(Records from a collection)
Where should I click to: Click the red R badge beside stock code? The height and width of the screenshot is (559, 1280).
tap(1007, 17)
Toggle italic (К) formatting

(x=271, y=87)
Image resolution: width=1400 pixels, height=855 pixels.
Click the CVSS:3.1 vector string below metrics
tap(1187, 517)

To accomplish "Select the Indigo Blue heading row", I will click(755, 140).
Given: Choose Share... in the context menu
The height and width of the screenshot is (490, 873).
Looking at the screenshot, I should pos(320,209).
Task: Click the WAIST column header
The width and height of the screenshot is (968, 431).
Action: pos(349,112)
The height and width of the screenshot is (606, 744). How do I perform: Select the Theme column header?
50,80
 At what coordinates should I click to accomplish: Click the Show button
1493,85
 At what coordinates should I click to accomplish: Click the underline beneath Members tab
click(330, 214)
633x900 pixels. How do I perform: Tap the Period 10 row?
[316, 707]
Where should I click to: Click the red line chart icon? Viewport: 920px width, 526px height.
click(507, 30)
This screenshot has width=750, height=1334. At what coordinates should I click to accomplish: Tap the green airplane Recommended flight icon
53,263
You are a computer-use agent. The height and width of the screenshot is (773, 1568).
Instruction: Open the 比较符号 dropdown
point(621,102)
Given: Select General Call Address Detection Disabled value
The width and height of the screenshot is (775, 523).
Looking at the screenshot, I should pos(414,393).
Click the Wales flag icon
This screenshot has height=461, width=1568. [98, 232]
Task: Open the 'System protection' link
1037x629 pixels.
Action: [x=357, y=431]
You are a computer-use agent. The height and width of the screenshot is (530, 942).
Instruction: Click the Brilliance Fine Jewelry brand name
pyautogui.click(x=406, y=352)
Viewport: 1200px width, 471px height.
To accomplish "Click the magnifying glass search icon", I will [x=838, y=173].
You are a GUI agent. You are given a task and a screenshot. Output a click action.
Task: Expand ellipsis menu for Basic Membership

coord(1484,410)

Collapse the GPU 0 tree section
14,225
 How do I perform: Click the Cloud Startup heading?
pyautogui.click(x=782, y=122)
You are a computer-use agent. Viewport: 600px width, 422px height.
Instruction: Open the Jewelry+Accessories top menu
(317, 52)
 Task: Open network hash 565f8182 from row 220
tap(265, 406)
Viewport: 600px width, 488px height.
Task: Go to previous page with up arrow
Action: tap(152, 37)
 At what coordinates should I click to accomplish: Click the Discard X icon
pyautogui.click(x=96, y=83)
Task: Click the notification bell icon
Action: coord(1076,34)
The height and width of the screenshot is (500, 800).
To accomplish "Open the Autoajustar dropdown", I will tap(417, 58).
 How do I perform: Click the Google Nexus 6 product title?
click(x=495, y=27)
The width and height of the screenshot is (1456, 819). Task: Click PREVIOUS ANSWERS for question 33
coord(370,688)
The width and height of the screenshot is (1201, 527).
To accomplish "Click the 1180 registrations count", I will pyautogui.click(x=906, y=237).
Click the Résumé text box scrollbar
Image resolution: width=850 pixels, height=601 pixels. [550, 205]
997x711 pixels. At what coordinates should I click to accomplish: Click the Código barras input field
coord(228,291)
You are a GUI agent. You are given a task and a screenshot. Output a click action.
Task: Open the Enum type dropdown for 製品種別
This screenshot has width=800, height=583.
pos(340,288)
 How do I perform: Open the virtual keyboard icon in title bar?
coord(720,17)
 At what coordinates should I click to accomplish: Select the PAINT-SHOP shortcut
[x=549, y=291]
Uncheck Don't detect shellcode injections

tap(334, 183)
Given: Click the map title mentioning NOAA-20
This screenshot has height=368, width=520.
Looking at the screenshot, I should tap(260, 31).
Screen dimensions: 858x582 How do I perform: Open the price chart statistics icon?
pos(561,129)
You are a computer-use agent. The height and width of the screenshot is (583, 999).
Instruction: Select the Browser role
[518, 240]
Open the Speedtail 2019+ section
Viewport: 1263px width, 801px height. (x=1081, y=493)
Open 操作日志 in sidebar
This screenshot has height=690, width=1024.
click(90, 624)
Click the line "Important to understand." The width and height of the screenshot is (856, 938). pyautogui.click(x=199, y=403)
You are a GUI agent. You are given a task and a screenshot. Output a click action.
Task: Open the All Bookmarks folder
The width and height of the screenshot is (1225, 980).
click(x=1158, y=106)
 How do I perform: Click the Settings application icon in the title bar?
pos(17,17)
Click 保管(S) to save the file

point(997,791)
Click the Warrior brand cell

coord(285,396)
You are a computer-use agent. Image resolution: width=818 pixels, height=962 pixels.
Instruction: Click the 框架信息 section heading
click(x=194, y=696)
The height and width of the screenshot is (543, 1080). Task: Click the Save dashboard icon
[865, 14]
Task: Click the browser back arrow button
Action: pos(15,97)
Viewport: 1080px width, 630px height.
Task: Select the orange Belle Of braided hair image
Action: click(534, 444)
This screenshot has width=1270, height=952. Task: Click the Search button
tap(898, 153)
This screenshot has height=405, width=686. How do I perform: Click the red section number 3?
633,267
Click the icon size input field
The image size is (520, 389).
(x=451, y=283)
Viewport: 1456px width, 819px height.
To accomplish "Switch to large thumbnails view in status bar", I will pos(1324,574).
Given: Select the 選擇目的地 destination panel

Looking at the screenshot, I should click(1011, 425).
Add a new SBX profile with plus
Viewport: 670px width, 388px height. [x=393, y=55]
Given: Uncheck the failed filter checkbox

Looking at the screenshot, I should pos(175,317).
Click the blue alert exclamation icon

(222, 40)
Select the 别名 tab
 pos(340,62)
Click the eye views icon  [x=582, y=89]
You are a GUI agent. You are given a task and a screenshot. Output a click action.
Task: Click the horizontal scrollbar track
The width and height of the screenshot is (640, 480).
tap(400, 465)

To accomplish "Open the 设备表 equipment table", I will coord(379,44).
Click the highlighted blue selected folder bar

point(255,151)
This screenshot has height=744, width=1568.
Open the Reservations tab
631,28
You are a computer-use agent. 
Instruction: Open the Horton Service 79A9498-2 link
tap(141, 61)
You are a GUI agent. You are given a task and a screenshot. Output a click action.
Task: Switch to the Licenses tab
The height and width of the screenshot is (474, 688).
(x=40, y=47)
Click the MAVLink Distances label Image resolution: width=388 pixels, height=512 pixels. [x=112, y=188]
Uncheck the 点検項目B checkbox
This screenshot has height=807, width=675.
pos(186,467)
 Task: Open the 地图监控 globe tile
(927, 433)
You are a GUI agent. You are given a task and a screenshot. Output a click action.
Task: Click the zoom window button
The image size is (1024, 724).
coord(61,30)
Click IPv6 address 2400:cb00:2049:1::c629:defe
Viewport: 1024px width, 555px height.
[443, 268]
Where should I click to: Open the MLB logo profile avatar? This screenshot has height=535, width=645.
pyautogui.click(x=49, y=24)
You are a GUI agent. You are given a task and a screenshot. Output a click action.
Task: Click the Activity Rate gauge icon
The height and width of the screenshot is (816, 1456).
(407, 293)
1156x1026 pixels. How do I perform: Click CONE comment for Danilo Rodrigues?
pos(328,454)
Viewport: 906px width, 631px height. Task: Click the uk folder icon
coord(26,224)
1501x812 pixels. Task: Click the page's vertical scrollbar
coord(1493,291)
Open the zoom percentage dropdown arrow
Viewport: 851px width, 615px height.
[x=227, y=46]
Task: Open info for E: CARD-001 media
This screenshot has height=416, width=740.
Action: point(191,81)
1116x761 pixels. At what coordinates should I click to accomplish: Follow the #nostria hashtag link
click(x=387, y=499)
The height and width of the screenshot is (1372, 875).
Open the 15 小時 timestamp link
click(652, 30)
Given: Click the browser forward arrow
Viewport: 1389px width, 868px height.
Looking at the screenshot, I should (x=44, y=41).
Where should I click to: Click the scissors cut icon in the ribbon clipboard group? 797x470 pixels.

### TASK:
Looking at the data above, write out exactly the lines that start at the one containing "How do I perform: Open the virtual" and end at the one containing "Given: Click the map title mentioning NOAA-20"; include both and nothing beyond.

### ANSWER TO THIS EXERCISE:
 How do I perform: Open the virtual keyboard icon in title bar?
coord(720,17)
 At what coordinates should I click to accomplish: Select the PAINT-SHOP shortcut
[x=549, y=291]
Uncheck Don't detect shellcode injections

tap(334, 183)
Given: Click the map title mentioning NOAA-20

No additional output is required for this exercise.